I believe flip flopping is just a natural result of the passage of time and the maturing of a candidate. Everyone makes mistakes, and as people mature it is reasonable that they may change their mind. For example, all those that voted for the war prior on the basis of WMD’s could claim that by learning the fact that there was no serious fact they may now feel opposed to this war. This is a flip-flop, but not an opportunistic flip-flop. opportunistic flip flops do exist, and they are a problem. However I don’t believe a voter should get too mad over opportunistic flip-floppers. There is no evidence that modern politicians are more prone to make a flip flop than in past years. In fact, since the beginning of politics, politicians have been parts to large organizations, whether religions, industrial, or social, very seldom was a politician truly independent, a large percent of the time his actions are representative the organization the politician stands for. Voters need to accept that politicians will flip flop, however it is no reason to lose faith in a candidate or become a political hermit. It is necessary to look at the backing of the candidate and decide where their interests lie and where your interests lie, by doing this you can choose the right candidate.
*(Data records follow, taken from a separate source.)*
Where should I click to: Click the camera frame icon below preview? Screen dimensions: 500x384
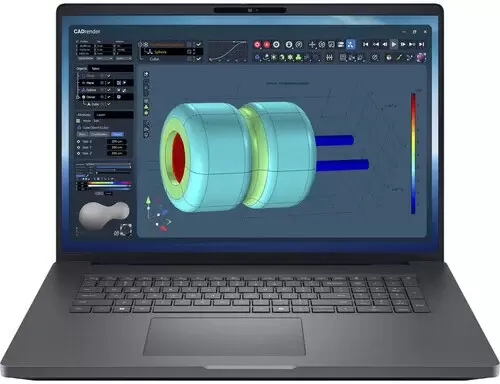coord(126,230)
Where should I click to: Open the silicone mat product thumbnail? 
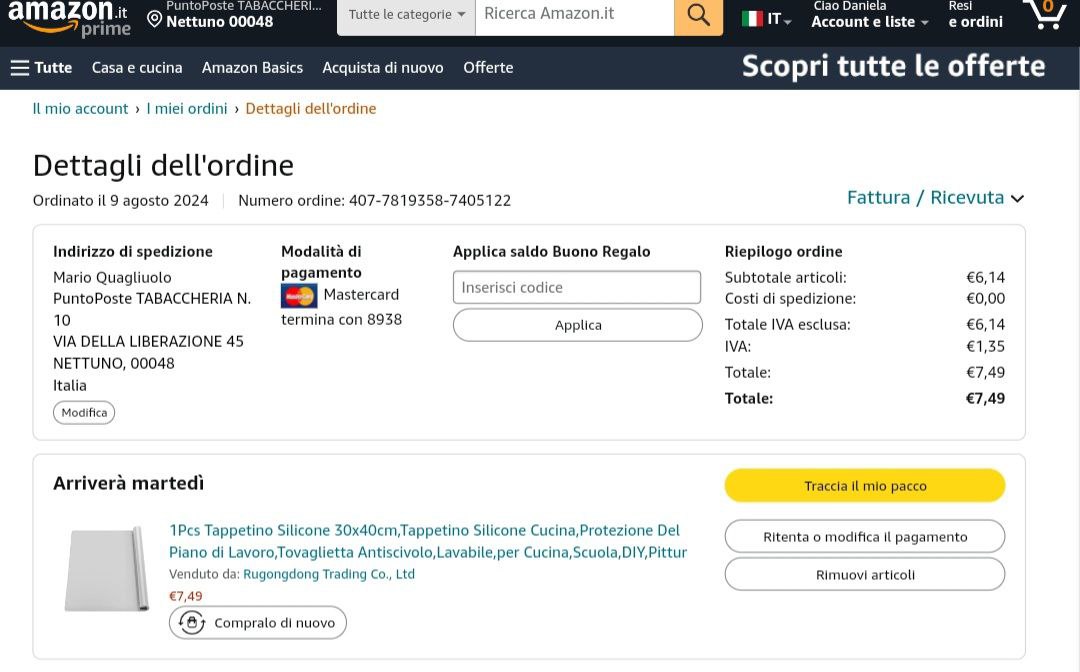tap(107, 569)
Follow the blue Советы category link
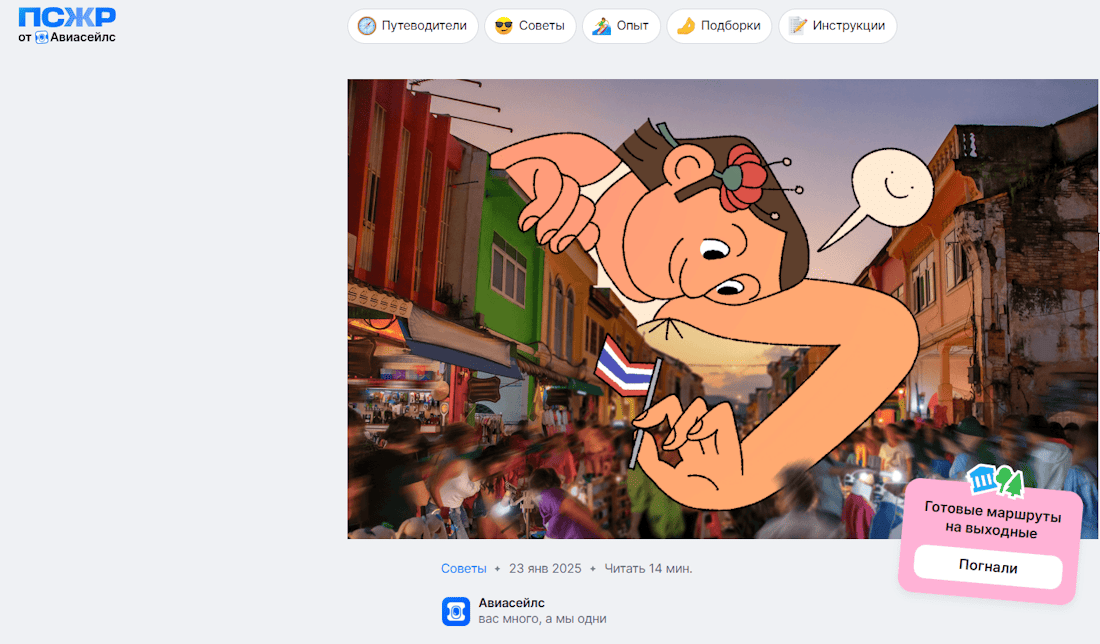The width and height of the screenshot is (1100, 644). [464, 569]
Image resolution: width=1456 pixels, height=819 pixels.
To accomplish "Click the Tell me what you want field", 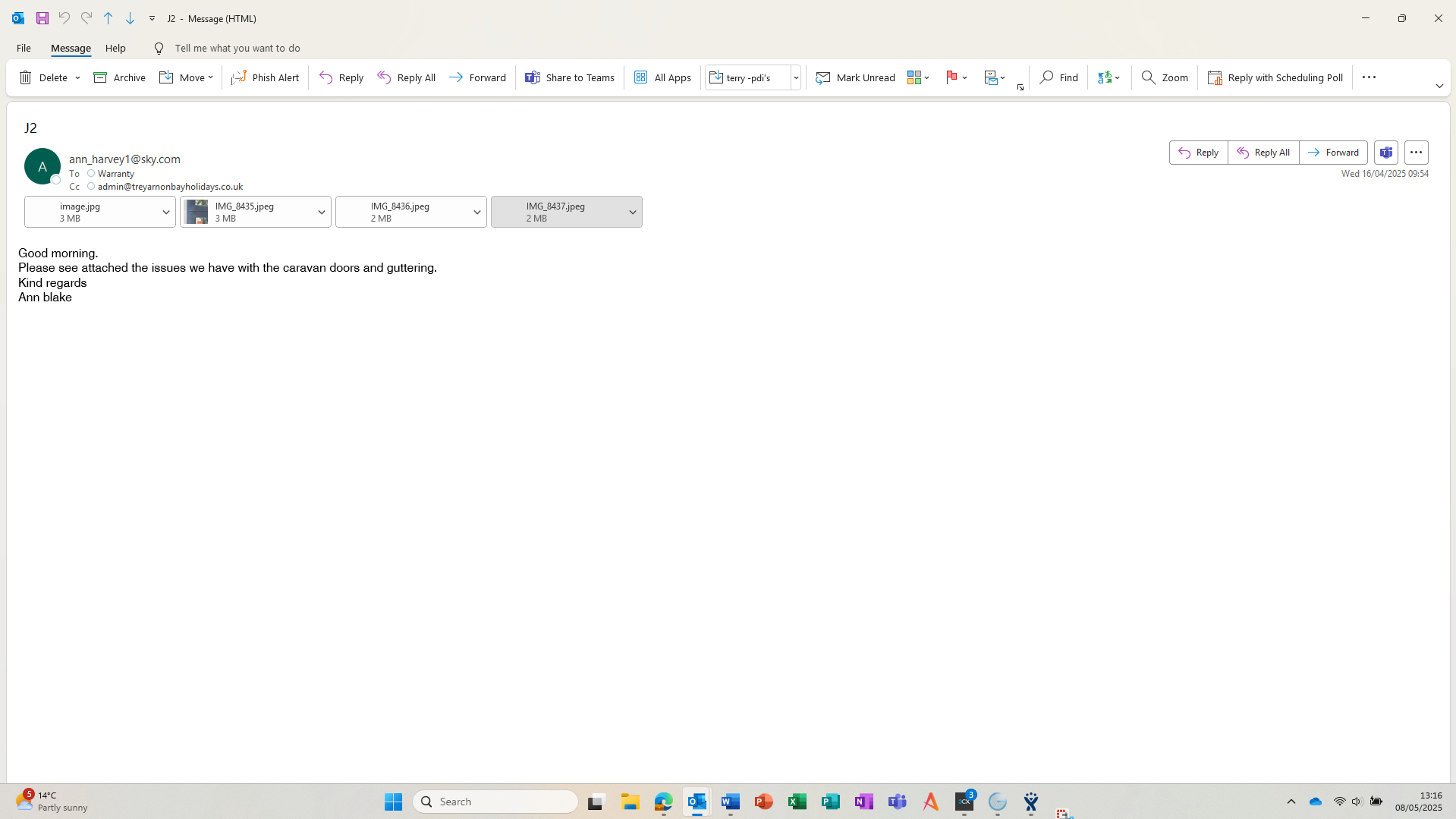I will pos(237,48).

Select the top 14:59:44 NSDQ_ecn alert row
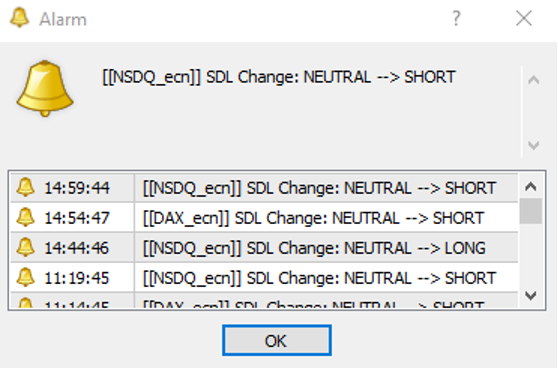pos(264,188)
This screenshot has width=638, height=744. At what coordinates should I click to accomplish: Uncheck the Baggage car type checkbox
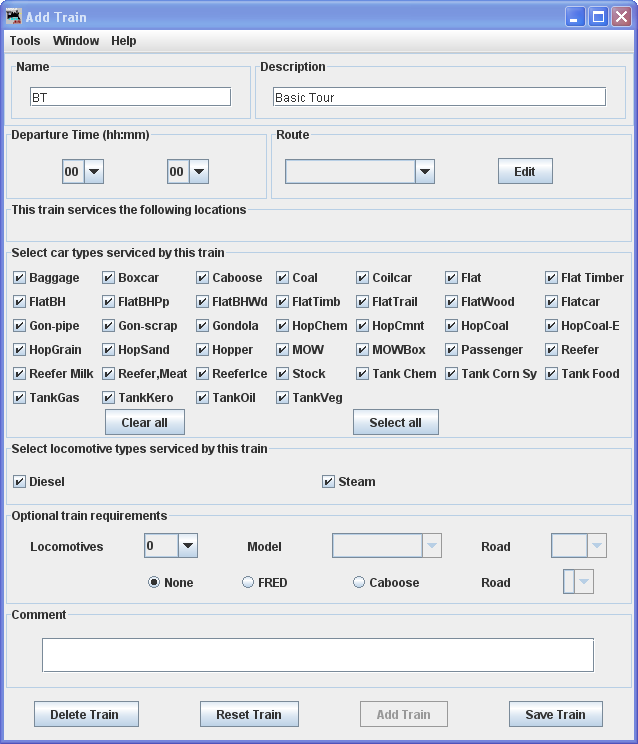tap(20, 278)
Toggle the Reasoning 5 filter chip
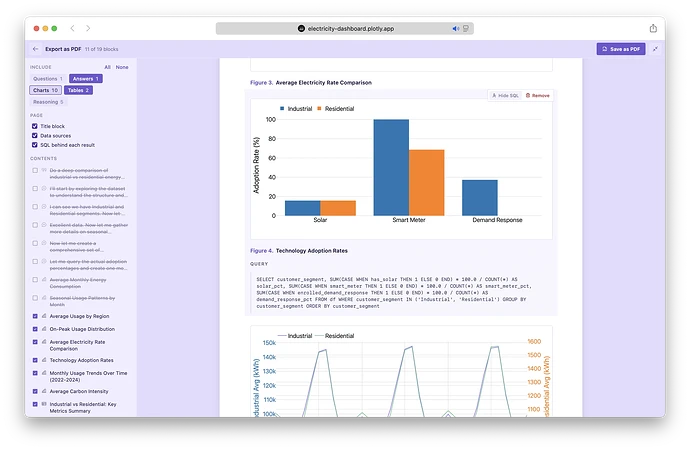The height and width of the screenshot is (449, 690). point(48,102)
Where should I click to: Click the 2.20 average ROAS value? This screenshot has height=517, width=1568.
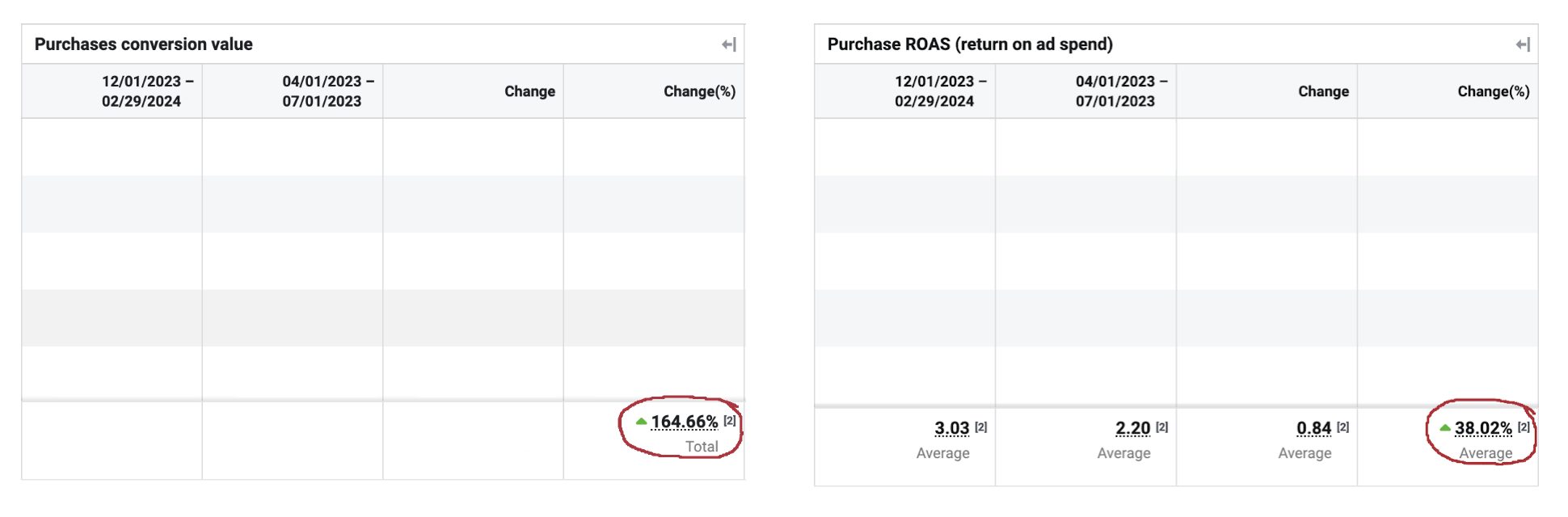pyautogui.click(x=1132, y=428)
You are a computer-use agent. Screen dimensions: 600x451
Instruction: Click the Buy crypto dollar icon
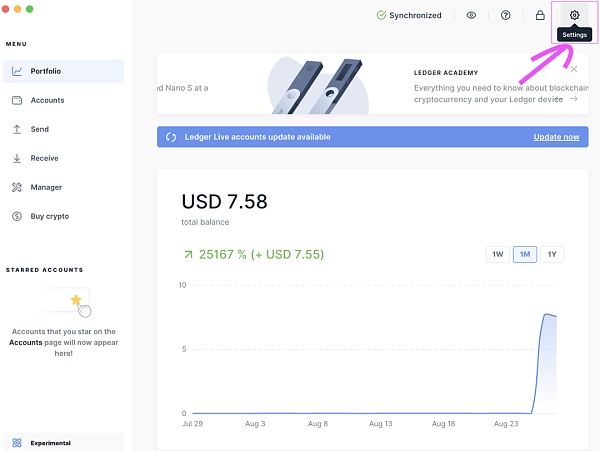click(x=18, y=216)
A voter can look at the unions, businesses, and other major social/cultural institutions that support and more importantly, fund the candidate. The heart lies within the wallet. If your interests overlap with those of several organizations supporting the candidate than that may be a good vote for you. For instance, if you are against the war, a politician funded by businesses that want an end to war, or social organization seeking the end to war, than it is relatively safe to assume the candidate will end the war as soon as logistically possible.

The biggest problem with flip-floppers is the adverse effect they have on the psyche of the modern voters. Voters, especially new voters become overwhelmed by the politicians and their ideologies. They come to distrust the process because they feel betrayed by the actions of politicians. Upon this happening, undeserved pressure is placed on the candidate to remain steady, or else suffer the consequences. A politician at that point is dominated by his contingency in a bad way. The voters should control their candidates, but they should not prevent the politician from following his/her natural course. Because once a politician become an artificial puppet of fear, we can no longer trust his/her future action and when he/she may change. The population could consistently reelect a politician only to learn that he may not side with their majority opinions. It is necessary to learn when a politician has done this so the population can elect a new representative. However the pressure they place on the system to follow certain taboo rules prevents the population from knowing has the politicians views change and develop. For as stated in the beginning, a person matures and his opinions will change. Therefore it is necessary to know those changes and how frequently the politician may change, so we can better make our choices. By putting this pressure to remain behind one position we cannot know the true character of the politician.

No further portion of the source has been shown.